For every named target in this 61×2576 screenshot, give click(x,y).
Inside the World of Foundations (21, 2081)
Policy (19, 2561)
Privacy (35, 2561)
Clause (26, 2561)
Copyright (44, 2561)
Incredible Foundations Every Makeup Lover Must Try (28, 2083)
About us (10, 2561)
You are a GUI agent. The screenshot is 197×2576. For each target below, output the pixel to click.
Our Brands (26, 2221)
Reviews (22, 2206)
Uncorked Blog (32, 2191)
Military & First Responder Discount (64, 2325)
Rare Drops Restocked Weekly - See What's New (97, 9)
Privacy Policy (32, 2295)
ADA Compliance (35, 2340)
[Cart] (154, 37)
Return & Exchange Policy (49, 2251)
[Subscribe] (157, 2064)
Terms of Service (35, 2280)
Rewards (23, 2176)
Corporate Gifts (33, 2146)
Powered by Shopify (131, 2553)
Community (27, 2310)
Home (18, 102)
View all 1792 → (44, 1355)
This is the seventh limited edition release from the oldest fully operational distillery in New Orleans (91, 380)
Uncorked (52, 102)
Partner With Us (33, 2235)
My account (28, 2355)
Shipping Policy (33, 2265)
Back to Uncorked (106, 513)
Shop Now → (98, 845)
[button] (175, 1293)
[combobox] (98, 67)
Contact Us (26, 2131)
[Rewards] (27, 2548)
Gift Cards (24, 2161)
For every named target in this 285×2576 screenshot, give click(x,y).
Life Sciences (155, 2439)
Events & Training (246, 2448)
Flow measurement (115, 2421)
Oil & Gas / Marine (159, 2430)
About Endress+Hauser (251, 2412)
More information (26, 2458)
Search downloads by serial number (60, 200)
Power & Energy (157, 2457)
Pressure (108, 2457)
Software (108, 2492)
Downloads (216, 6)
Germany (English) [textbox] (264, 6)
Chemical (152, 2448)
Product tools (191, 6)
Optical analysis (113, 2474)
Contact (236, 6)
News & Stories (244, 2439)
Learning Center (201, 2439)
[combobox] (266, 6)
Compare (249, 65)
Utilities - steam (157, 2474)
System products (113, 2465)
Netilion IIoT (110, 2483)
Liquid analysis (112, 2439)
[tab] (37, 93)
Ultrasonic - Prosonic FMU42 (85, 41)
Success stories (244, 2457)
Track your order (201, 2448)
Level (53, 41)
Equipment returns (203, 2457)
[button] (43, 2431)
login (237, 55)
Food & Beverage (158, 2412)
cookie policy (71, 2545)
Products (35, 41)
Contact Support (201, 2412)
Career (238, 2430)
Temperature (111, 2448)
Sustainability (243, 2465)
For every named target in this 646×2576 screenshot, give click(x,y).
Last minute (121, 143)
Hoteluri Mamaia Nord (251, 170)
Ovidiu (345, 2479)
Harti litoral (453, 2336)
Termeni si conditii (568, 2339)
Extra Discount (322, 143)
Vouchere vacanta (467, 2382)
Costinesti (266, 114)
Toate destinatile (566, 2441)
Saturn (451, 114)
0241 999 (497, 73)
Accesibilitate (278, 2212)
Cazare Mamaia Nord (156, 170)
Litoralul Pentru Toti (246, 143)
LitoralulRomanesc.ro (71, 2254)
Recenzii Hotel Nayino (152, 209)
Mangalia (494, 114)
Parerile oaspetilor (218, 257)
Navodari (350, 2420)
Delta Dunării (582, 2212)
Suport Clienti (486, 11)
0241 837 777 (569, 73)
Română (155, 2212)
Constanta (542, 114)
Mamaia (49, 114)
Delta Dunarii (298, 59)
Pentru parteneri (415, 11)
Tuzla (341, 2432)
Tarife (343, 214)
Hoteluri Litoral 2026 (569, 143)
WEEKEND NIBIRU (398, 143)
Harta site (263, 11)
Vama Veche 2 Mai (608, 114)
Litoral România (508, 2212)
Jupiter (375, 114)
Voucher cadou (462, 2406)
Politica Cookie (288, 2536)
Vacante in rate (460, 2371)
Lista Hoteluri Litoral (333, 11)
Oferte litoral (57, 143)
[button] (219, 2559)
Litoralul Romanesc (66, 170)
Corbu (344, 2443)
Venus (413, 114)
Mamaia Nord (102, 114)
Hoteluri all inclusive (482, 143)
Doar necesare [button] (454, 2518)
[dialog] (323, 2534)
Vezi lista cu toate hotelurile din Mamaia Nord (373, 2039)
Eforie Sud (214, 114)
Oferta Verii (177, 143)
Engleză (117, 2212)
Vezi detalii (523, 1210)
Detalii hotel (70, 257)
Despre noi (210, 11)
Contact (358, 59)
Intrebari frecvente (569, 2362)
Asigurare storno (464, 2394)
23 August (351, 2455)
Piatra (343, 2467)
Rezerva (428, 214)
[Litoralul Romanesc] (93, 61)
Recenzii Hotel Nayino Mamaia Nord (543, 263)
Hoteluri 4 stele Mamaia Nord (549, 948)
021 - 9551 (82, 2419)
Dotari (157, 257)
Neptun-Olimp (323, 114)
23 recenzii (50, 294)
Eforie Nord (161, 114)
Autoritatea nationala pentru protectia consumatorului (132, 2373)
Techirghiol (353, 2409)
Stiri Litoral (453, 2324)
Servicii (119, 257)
----
— What you are asked to do —
Where a line in the records above contains the string "Mamaia", copy that line.

— Expected answer —
Hoteluri Mamaia Nord (251, 170)
Cazare Mamaia Nord (156, 170)
Mamaia (49, 114)
Mamaia Nord (102, 114)
Vezi lista cu toate hotelurile din Mamaia Nord (373, 2039)
Recenzii Hotel Nayino Mamaia Nord (543, 263)
Hoteluri 4 stele Mamaia Nord (549, 948)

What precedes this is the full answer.